Still, a solution has emerged in the form of "large receive offload" (LRO), which takes a very similar approach: incoming packets are merged at reception time so that the operating system sees far fewer of them. This merging can be done either in the driver or in the hardware; even LRO emulation in the driver has performance benefits. LRO is widely supported by 10G drivers under Linux.
But LRO is a bit of a flawed solution, according to Herbert; the real problem is that it "merges everything in sight." This transformation is lossy; if there are important differences between the headers in incoming packets, those differences will be lost. And that breaks things. If a system is serving as a router, it really should not be changing the headers on packets as they pass through. LRO can totally break satellite-based connections, where some very strange header tricks are done by providers to make the whole thing work. And bridging breaks, which is a serious problem: most virtualization setups use a virtual network bridge between the host and its clients. One might simply avoid using LRO in such situations, but these also tend to be the workloads that one really wants to optimize. Virtualized networking, in particular, is already slower; any possible optimization in this area is much needed.

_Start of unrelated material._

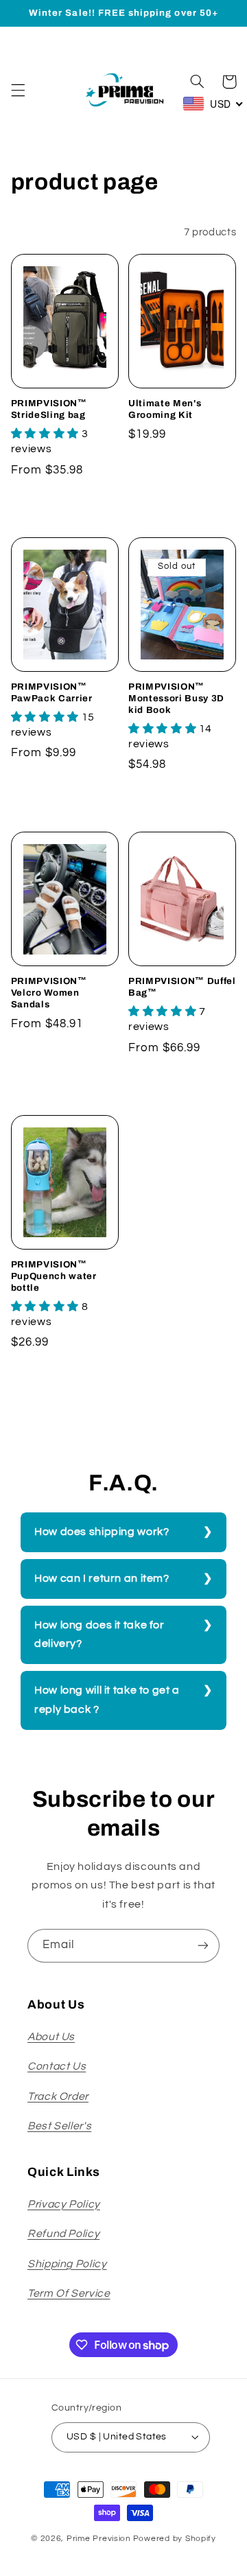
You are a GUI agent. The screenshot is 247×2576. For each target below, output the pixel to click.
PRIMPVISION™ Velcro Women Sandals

The solution is generic receive offload (GRO). In GRO, the criteria for which packets can be merged is greatly restricted; the MAC headers must be identical and only a few TCP or IP headers can differ. In fact, the set of headers which can differ is severely restricted: checksums are necessarily different, and the IP ID field is allowed to increment. Even the TCP timestamps must be identical, which is less of a restriction than it may seem; the timestamp is a relatively low-resolution field, so it's not uncommon for lots of packets to have the same timestamp. As a result of these restrictions, merged packets can be resegmented losslessly; as an added benefit, the GSO code can be used to perform resegmentation.
One other nice thing about GRO is that, unlike LRO, it is not limited to TCP/IPv4.